COOL I wish ya the best of luck on that, that's no easy under taking. From the info I have gotten from a local gal that caters you will be smoking up 250# of pork. She told me on a single meat dinner figure 1# raw meat per person. You will most likely have a tad bit of meat left but you will not run out, which according to her is a huge mistake when catering. I assume WWB is wicked wicked baked beans


----------



## smokinhusker (Feb 1, 2012)

Congratulations! Sounds like they have faith in your food skills!


----------



## SmokinAl (Feb 2, 2012)

Can't wait to see this one. Congrats Dutch! It's nice to be recognized for your skills.


----------



## big twig (Feb 2, 2012)

Congrats and good luck!


----------



## africanmeat (Feb 2, 2012)

Congrats Dutch


----------



## ice daddy (Feb 2, 2012)

Grats Dutch and good luck.  I usually figure the #1 per person on the meat as mentioned with a Little over.  It never goes to waste around here, lol.   I also figure about 1/4# of each side per person.  Hope all turns out well.  Q's please,  sounds like fun.


----------



## Dutch (Feb 10, 2012)

After nearly a week and a half of trying to get a hold of the District Chairman about the District Dinner I FINALLY spoke with him last night before Roundtable-He had been out of town on business and had the opportunity to take his wife along on the trip so no one was at home to answer the phone.

While he was out of town the Award Dinner Committee met and they went a different route for the dinner.
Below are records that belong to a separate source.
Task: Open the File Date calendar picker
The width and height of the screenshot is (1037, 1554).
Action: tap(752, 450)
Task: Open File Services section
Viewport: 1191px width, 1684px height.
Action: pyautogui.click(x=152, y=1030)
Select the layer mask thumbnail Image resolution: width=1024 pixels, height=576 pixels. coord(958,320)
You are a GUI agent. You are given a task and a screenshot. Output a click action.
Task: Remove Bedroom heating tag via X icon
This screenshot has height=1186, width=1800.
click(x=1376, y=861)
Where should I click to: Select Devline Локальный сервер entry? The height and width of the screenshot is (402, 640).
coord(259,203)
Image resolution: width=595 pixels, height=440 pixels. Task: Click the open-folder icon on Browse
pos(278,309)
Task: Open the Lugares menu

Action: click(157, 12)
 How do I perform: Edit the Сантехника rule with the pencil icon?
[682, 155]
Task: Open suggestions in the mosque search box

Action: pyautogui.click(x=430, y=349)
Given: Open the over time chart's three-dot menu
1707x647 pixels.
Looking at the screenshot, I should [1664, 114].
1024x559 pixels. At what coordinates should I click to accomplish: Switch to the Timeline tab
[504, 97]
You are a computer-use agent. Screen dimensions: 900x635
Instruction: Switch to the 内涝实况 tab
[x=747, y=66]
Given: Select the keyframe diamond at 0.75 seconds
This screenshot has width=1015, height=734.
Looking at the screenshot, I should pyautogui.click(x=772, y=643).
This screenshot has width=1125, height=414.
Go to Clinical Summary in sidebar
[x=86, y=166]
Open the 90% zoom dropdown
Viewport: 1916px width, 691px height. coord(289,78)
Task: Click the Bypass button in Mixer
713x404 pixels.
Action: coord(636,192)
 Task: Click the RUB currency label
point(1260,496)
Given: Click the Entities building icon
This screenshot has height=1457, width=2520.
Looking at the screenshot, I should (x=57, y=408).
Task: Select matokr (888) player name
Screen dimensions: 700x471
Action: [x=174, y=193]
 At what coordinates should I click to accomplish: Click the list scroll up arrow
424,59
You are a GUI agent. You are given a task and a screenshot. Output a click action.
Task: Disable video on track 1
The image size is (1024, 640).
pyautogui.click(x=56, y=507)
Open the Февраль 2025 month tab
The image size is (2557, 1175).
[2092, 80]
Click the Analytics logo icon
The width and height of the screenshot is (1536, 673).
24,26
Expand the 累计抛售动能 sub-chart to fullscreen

One of the Scout Troops offered to do a Dutch Oven Dinner as a means to earn money for summer camp. During the announcements, one of the Scout Leaders for the Troop mentioned that they needed additional Dutch Ovens preferably deep 12’s, 14’s and 16’s. 

On another note- on Monday and Tuesday I was approached by two different groups that emcee/host classic car shows and cruise-ins. They are looking for a food vendor for those venues that aren't sponsored by a restaurant. Looks like we're talking burgers and dogs on evening shows and pork butts and chickens for all day shows with burgers and dogs available earlier in the day. Guess we'll see how these discussions turn out.


----------



## gotarace (Feb 10, 2012)

Sorry to hear that Dutch...The feeling of the rug being pulled out always stings. Hope the new gig works out for you!!! Sounds like a fun venue with people out having a good time.


----------



## Dutch (Feb 10, 2012)

Thanks for the kind words gotarace. After the third day of not getting a hold of the guy, I lowered my expectations so the sting isn't quite as bad.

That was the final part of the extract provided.